Monday, October 26, 2009

Universal Monster Monday VII (Sort Of)




Well, not really at all. These are my Outer Limits cards. The originals from 1965 or so. But first, the night. The Monday readings are somewhat split in two, and today there were no readings at all. I spent time talking with Mike about DC Comics and when the first Julie, Darci, and Becky showed, we just talked in a surprisingly empty room. I was in the bathroom when a girl opened the door, luckily it wasn't a scene from FAST TIMES AT RIDGEMONT HIGH. Oh, and I found an ad in FILMFAX for the old Diver Dan shows that aired on Ray Rayner. It was surprisingly warm up north but fairly chilly, so my hands are curled up like crab hands or whatever crabs have. First night of gloves for me. Rare for October. Hardly any cars on the rainy streets, neither on Cicero OR 87th, and it was very, very quiet out. No wind to hit the leaves and make them fall. Silent like a winter night when you can hear your footsteps on an inch of snow like erasers hitting a blackboard.

I love the face on The Thing From Mercury, but could care less about the medallion. Maybe they have have Scientology on other planets, I dunno. But I ALWAYS wanted me one of those masks, if they ever had them made. Television Terror was, I believe, the first episode. Cliff Robertson hangs out at this scientist's pad, the guy built what he thought would be, well, it was like an ant form with the supposed atmosphere for a planet circling Wolf 359. I think this is why the episode stuck with me, the name of the star. Certainly not obscure, it is about 14 light years away, but for me, just plain cool that they didn't just make up a star like they did on STAR TREK. Captain's Log, Stardate 1111.11, we are circling the star Proxima Batshit X-3, etc. etc. Well, actually this WAS the first episode, this is card #1. This silicon being comes out of a TV and wanders a deserted street, lots of leaves and scary reflections in business windows. Robertson gets rid of it by turning the TV off.

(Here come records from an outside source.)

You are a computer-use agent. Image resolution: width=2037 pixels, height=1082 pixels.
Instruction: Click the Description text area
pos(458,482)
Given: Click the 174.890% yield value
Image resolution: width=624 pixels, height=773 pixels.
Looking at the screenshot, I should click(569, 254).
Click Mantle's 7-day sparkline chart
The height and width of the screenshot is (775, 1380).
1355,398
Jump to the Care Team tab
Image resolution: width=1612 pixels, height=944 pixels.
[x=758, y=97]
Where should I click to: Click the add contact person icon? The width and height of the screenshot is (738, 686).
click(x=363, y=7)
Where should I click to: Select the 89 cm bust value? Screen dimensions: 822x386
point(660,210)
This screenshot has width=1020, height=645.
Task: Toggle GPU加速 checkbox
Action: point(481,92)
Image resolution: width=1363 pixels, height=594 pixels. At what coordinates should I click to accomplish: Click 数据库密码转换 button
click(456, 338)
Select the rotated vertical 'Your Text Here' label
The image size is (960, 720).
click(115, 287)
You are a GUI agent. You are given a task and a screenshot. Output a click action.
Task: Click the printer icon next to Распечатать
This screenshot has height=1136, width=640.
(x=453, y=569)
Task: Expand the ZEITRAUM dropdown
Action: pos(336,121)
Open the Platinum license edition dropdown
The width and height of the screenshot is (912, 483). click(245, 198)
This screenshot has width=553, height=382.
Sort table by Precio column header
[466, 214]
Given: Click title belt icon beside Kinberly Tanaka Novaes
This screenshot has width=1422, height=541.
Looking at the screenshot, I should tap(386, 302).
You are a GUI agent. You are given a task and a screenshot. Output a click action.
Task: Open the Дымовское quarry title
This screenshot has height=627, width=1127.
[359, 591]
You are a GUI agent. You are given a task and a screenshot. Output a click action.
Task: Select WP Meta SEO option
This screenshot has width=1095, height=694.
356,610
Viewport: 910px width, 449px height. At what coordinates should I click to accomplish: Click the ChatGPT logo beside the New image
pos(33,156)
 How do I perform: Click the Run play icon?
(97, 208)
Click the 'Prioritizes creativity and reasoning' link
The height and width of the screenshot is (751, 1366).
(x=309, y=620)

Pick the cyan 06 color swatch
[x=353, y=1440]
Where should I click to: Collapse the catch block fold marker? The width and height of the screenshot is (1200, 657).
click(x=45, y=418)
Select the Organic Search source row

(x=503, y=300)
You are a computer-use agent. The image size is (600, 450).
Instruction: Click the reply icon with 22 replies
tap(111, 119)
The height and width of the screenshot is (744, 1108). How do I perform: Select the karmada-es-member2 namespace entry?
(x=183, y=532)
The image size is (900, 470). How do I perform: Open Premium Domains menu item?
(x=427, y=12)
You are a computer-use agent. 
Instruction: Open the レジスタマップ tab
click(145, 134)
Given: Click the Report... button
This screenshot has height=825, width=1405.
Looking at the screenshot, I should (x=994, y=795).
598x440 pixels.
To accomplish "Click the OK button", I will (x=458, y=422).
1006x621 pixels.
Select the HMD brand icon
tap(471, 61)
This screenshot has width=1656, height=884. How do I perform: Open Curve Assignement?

I believe The Man From The Future (#11) was played by David McCallum. He tells everyone about an atomic war and vanishes, then the world leaders all shake hands. This was way before suicide bombers. Another dude from Mercury, this one wearing a hip, mohair sweater. I have NO idea who or what Jelly Man is, maybe for the better.

I end this with what is both the coolest episode name as well as the far-outedness of the bugs with little Abe Vigoda-like faces. The Xanthi Misfits, how about that for a name? Bruce Dern wanders in the desert after his car breakss down, his girl staying behind. We see this spaceship land and the silhouette of these guys looking out a viewscreen at Dern pretty much getting paid for stumbling around in a circle. We all see the Abe Vigoda bugs in the very last scene. But I absolutely love that name...The Xanthi Misfits. Someone had their thinking cap on that day.

6 comments:

Charles Gramlich said...

The thing from Mercury looks really happy to be here. I guess our weather is better.

Capcom said...

Sweeeeeeet.

I thought that the first one had a really odd side message, i.e., if you don't like this freaky new show, just turn off the TV. Haha. As it turns out, I got as addicted to the show as Robertson did to his freaky transmission in the ep.

BTW, I finally got to rewatch that episode with McCallum and all the clocks last week. The RTV channel runs O.L. around 4 or 5a.m. and if I happen to wake up I turn it on.

There definitely should have been a band called The Xanthi Misfits, if there wasn't ever one.

G. W. Ferguson said...

*sigh*

I wish--oh, how I wish--I still had my Outer Limits trading cards. Growing up in an area ringed by mountains meant very poor TV reception (and we only received 3 channels anyway), so what few episodes I saw during the original airings were, well, "pointillist" would be a kind description. Those cards (true fetish items in my elementary school) were my Windexed window to a brave new world of monsterdom.

G. W. Ferguson said...

Oh! And my friend Sam probably has a complete set safely stored (with all his thousands of other monster cards) amidst his archives.

Rich Chwedyk said...

Here's the weird deal with those Outer Limits trading cards: the stories on the backs of the cards have nothing to do with the episodes the photos come from. A sports editor where I work recently unearthed a shoe box of trading cards he collected when he was a kid. He had a number of the original set of Universal monster cards, the tinier cards with all the photos from AIP films, and the Outer Limits cards.

I knew at the time, but completely forgot until I looked at them again, the the stories on the backs of those OL cards were little bits of flash fiction, sorta.

Rich Chwedyk said...

P.S. : "Zanti Misfits." That episode scared the shit out of me when I was a kid.